= TASK OBJECTIVE =
Your answer must be the full listing below, restated word for word, with no pictures in it.

= INPUT MATERIAL =
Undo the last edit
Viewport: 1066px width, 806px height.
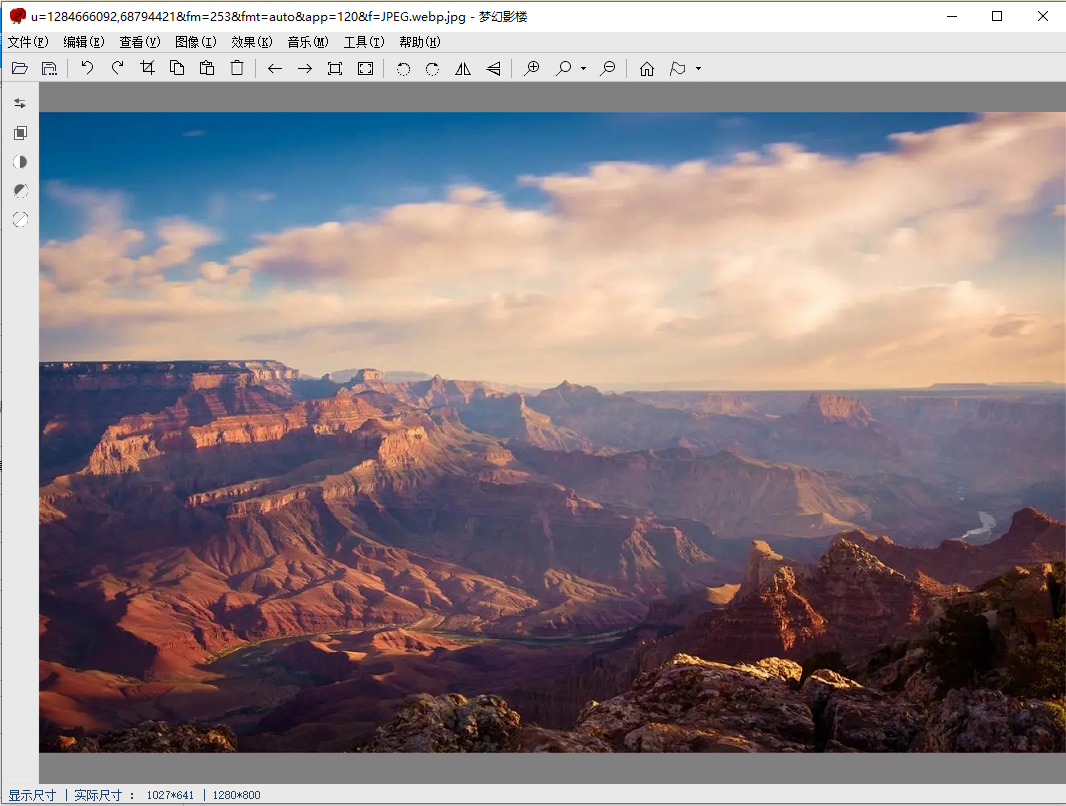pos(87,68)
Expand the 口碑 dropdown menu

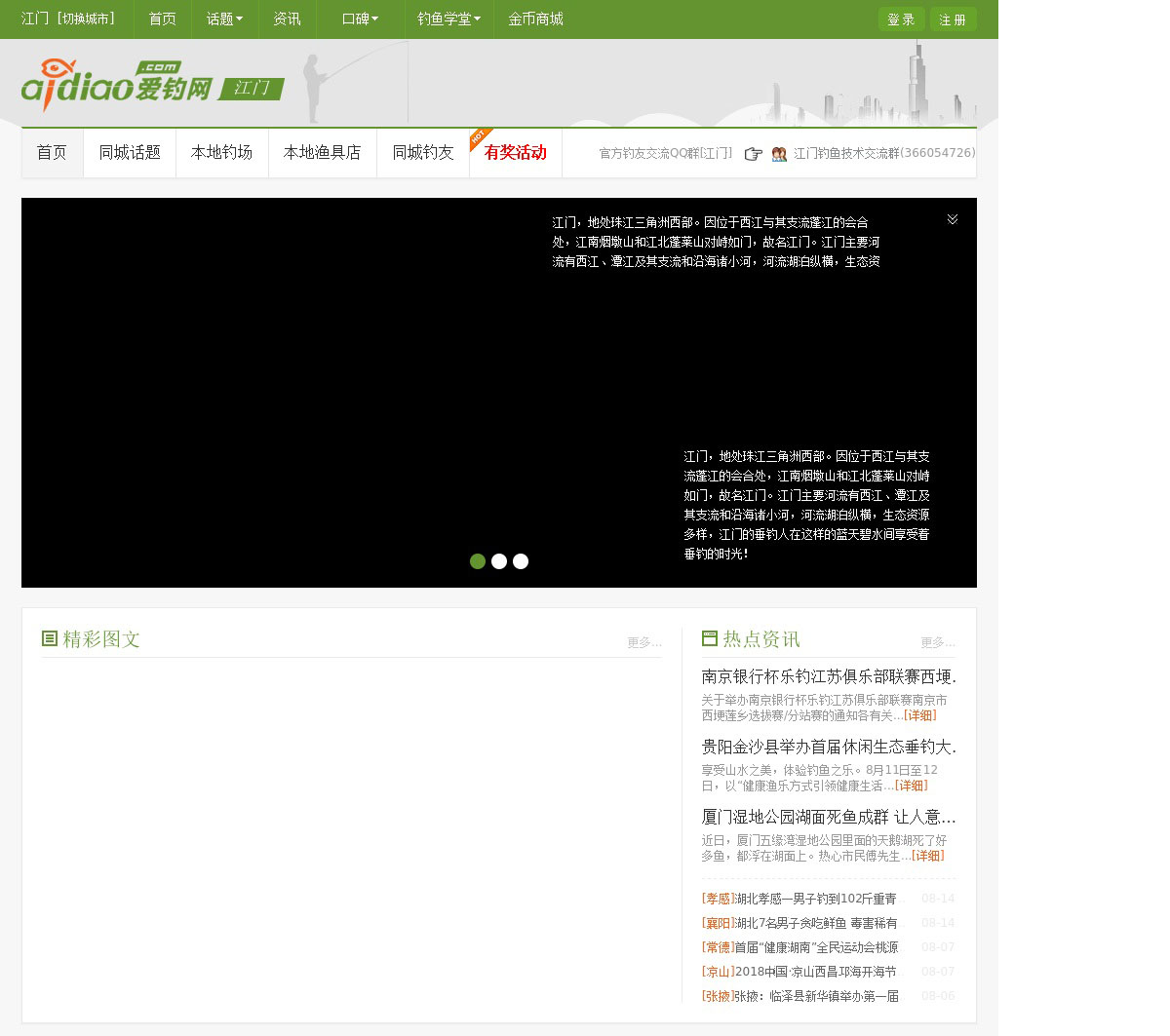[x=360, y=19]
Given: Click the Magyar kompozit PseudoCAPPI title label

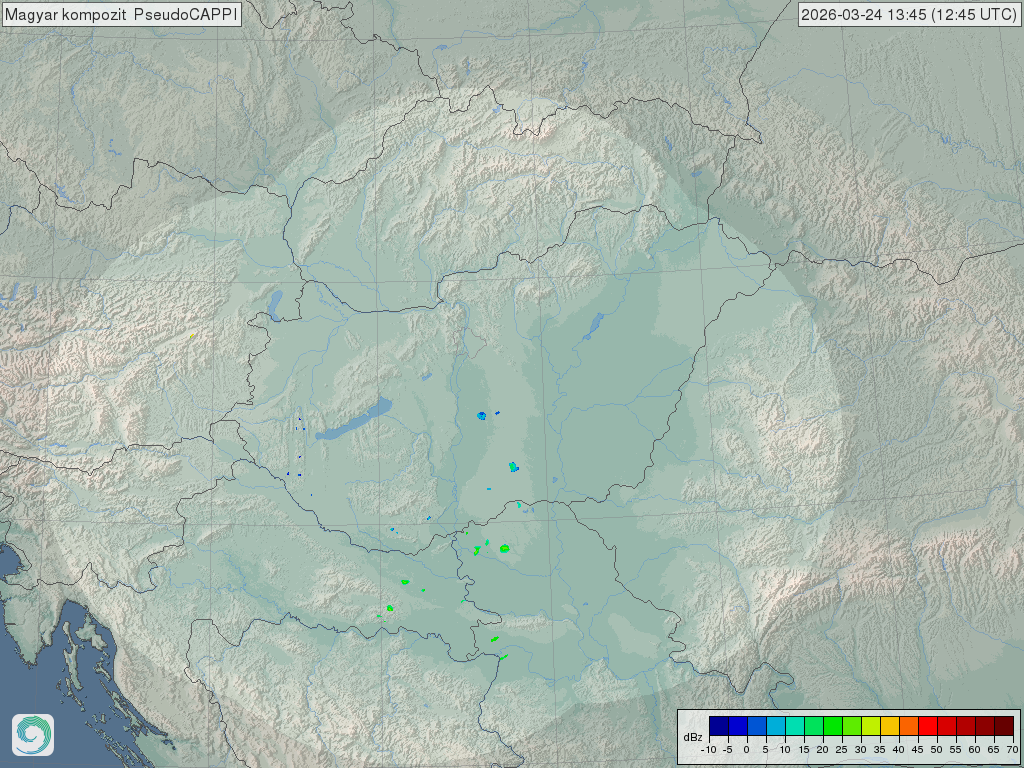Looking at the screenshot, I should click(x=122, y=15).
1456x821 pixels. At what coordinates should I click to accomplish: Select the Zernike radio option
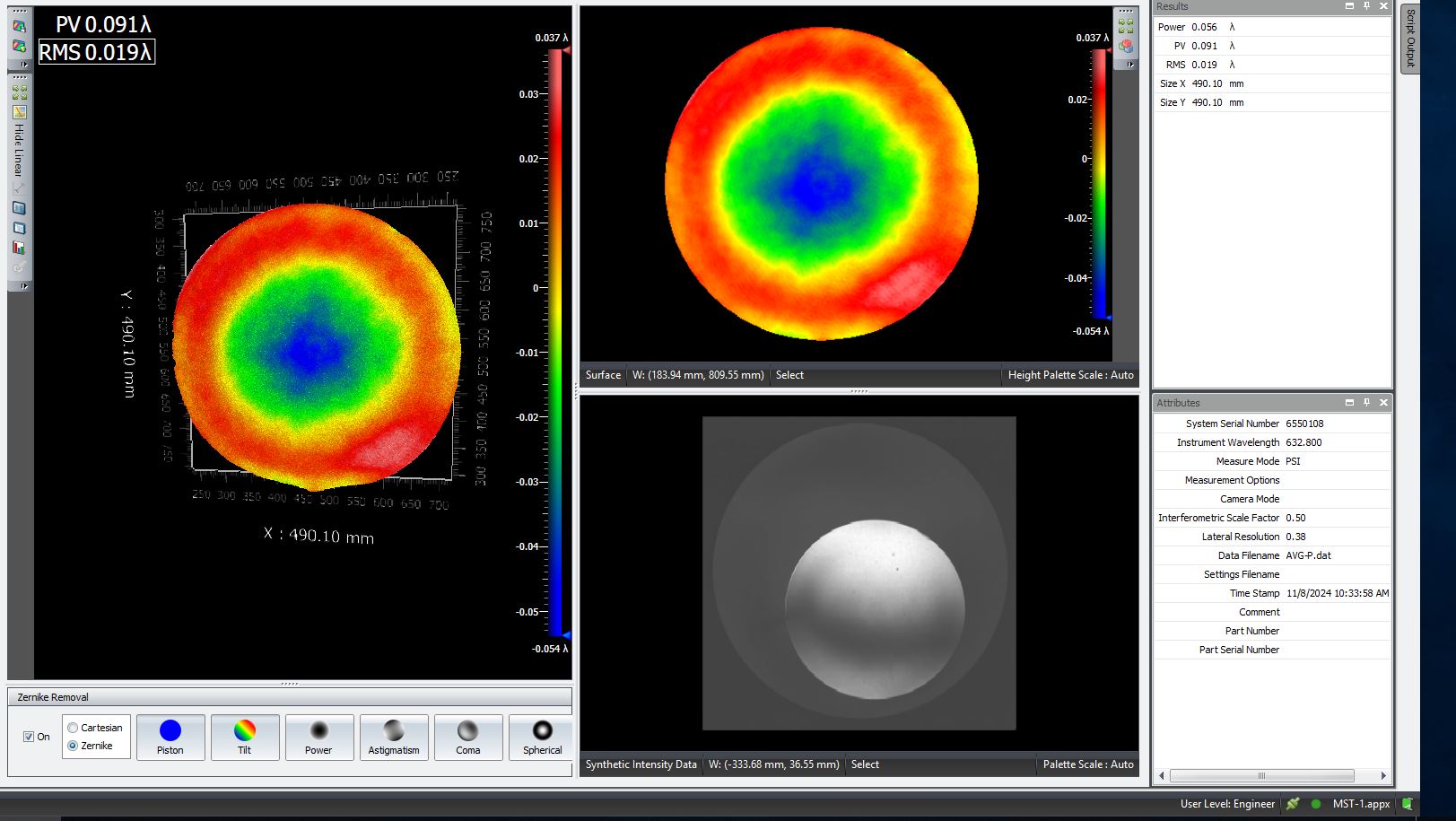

= ANSWER TO THE PROBLEM =
Undo the last edit
Viewport: 1066px width, 806px height.
pos(87,68)
Expand the 口碑 dropdown menu

[x=360, y=19]
Given: Click the Magyar kompozit PseudoCAPPI title label

Looking at the screenshot, I should click(x=122, y=15).
1456x821 pixels. At what coordinates should I click to accomplish: Select the Zernike radio option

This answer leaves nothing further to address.